DataFrame join error

I have

julia> timeuse = join(people[:, [:idhh, :idpers, :gender]], timeuse;
       on = [:idhh, :idpers], kind = :inner)
ERROR: DimensionMismatch("destination must have length equal to sums of concatenated vectors")
Stacktrace:
 [1] vcat_copyto!(::Array{Int64,1}, ::SubArray{Int64,1,Array{Int64,1},Tuple{Array{Int64,1}},false}, ::Vararg{SubArray{Int64,1,Array{Int64,1},Tuple{Array{Int64,1}},false},N} where N) at /home/tamas/.julia/packages/LazyArrays/14GOk/src/lazyconcat.jl:158
 [2] copyto!(::Array{Int64,1}, ::SubArray{Int64,1,LazyArrays.ApplyArray{Int64,1,typeof(vcat),NTuple{8,Array{Int64,1}}},Tuple{Array{Int64,1}},false}) at /home/tamas/.julia/packages/LazyArrays/14GOk/src/lazyconcat.jl:579
 [3] #compose_joined_table#286(::Bool, ::typeof(DataFrames.compose_joined_table), ::DataFrames.DataFrameJoiner{DataFrame,DataFrame}, ::Symbol, ::DataFrames.RowIndexMap, ::DataFrames.RowIndexMap, ::DataFrames.RowIndexMap, ::DataFrames.RowIndexMap) at /home/tamas/.julia/packages/DataFrames/uPgZV/src/abstractdataframe/join.jl:106
 [4] #compose_joined_table at ./none:0 [inlined]
 [5] #join#294(::Array{Symbol,1}, ::Symbol, ::Bool, ::Nothing, ::Tuple{Bool,Bool}, ::typeof(join), ::DataFrame, ::DataFrame) at /home/tamas/.julia/packages/DataFrames/uPgZV/src/abstractdataframe/join.jl:364
 [6] (::Base.var"#kw##join")(::NamedTuple{(:on, :kind),Tuple{Array{Symbol,1},Symbol}}, ::typeof(join), ::DataFrame, ::DataFrame) at ./none:0
 [7] top-level scope at REPL[136]:1

while

timeuse = join(people[1:size(people, 1), [:idhh, :idpers, :gender]], timeuse;
               on = [:idhh, :idpers], kind = :inner)

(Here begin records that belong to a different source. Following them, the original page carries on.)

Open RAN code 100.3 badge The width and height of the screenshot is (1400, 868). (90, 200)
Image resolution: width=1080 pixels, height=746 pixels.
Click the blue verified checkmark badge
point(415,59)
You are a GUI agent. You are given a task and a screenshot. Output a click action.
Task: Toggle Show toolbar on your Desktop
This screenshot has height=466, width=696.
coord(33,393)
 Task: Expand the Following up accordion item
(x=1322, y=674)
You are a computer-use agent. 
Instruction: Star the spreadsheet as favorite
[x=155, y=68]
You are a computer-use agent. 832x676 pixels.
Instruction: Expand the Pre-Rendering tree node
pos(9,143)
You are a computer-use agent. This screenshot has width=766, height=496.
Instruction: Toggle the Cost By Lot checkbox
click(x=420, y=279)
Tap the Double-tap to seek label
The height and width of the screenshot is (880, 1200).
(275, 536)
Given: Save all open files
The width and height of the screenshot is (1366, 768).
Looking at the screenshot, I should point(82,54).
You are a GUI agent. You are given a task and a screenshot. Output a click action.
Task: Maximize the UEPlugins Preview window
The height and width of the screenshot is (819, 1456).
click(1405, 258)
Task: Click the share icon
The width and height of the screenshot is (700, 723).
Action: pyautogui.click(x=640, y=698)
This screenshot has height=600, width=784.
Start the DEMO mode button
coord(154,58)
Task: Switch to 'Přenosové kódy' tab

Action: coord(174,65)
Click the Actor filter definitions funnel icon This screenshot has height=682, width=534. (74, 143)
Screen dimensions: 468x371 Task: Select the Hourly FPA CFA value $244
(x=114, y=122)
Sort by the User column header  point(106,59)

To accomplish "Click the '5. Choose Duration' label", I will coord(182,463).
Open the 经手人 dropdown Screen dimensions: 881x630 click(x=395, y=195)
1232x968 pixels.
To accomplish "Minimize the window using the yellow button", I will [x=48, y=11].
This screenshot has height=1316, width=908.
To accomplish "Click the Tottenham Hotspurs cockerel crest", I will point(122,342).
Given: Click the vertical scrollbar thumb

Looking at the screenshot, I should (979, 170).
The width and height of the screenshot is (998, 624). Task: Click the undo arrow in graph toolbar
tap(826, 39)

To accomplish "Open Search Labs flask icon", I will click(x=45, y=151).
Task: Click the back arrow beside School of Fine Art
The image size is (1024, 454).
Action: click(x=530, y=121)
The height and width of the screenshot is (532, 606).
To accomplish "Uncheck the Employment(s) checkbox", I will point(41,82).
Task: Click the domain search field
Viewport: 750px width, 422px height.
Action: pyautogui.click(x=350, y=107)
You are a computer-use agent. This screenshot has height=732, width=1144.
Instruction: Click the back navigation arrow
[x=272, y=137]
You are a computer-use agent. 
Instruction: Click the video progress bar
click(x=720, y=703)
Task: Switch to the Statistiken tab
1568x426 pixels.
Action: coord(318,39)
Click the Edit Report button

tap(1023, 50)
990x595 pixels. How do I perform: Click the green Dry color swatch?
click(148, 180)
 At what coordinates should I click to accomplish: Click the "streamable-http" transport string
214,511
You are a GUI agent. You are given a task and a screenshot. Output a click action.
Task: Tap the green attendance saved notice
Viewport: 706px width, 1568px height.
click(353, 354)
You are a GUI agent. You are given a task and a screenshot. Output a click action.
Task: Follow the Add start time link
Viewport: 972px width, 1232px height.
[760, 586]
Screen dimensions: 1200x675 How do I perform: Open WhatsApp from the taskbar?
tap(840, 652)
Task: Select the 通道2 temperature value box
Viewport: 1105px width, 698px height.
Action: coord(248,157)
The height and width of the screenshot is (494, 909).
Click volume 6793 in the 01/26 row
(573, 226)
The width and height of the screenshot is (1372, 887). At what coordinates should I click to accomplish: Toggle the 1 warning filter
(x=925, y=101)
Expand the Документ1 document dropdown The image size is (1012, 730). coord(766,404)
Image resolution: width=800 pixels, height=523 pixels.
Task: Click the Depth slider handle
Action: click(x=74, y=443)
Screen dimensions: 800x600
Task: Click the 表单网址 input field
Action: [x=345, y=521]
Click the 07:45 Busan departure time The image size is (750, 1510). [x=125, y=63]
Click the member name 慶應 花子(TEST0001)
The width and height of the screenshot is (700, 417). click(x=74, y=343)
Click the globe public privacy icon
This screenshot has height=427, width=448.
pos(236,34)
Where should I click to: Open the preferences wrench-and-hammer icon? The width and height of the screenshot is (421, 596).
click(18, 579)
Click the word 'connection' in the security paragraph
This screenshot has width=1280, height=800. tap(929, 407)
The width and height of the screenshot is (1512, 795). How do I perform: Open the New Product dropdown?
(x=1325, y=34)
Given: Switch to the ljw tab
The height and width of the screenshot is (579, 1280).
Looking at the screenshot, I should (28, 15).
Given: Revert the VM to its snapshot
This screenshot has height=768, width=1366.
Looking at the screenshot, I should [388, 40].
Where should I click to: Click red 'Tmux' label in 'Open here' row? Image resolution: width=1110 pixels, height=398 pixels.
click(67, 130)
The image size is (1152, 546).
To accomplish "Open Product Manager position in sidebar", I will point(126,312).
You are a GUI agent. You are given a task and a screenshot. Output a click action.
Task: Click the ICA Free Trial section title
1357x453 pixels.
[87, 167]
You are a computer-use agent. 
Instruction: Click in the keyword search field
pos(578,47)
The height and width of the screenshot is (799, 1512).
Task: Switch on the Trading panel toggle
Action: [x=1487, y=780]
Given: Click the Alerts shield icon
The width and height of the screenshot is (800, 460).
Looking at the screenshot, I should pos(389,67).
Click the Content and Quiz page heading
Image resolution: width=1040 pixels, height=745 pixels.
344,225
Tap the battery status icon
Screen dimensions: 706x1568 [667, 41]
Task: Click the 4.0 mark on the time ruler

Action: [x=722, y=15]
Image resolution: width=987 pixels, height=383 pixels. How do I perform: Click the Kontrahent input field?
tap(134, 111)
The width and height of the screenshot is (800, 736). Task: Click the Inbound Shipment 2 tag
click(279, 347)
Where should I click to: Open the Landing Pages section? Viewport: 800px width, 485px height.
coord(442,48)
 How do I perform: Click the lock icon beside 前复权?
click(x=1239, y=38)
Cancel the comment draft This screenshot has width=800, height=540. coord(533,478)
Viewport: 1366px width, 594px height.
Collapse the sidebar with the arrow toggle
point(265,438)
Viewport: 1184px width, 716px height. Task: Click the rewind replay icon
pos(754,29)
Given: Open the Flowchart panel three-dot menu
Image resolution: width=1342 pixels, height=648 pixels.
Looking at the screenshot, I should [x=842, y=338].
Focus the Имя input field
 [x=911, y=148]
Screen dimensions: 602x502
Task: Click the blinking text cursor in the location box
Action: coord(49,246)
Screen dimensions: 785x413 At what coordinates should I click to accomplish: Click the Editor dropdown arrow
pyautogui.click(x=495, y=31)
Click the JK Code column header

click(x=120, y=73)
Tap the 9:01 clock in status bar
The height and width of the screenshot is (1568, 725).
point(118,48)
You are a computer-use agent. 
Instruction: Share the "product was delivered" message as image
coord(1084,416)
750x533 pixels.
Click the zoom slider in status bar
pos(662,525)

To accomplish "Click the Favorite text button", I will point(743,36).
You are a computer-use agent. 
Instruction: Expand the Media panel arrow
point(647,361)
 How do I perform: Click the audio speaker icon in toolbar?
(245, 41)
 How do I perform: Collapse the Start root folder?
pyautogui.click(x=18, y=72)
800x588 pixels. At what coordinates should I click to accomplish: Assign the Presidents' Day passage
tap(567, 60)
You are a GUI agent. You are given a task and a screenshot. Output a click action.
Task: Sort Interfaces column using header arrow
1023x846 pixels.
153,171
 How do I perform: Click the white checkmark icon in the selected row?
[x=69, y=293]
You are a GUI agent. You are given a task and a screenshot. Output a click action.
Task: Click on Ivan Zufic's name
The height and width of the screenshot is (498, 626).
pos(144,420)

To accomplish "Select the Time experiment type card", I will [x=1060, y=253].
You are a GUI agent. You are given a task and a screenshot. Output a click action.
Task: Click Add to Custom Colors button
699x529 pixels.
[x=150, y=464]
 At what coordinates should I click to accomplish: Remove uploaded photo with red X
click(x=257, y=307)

works fine (the only difference is : vs 1:size(people, 1)). I have not been able to produce an MWE, and I am sorry but I am not able to share the data (it is confidential). The : version worked fine in 0.19.

I did not think we have changed this between 0.19 and 0.20. But the reason is that df[:, cols] uses copy to copy columns, while df[rows, cols] uses vector subsetting, i.e. for each column c it does c[rows].

For columns being a Vector this should be equivalent. For custom column types this might not be equivalent. For instance a reason might be that you use https://github.com/JuliaArrays/LazyArrays.jl from CSV.jl (this is a known bug that should be fixed in CSV.jl, see https://github.com/JuliaData/CSV.jl/issues/539). Is this the reason?

1 Like

Thanks. I was using CSV.File from the beginning. Indeed

 DataFrame(CSV.File("some_path.csv"); threaded = false); copycols = true)

fixes the issue.

What is more worrying is that unless I apply both options above, join results in data corruption (for some colums, values are exchanged for the same join key in random order). I tried making an MWE, but for some reason it only kicks in if read the data from CSV, and it is large enough.

3 Likes

It seems that the problem is with how arrays from LazyArrays.jl work, probably within compose_joined_table. The code in this part has not been touched for over 2 years, so something might get off sync. @quinnj will probably fix CSV.jl soon, so this should not surface in common usage, but it would be great to have some MWE as probably either LazyArrays.jl or DataFrames.jl need fixing in general. Thank you for reporting this.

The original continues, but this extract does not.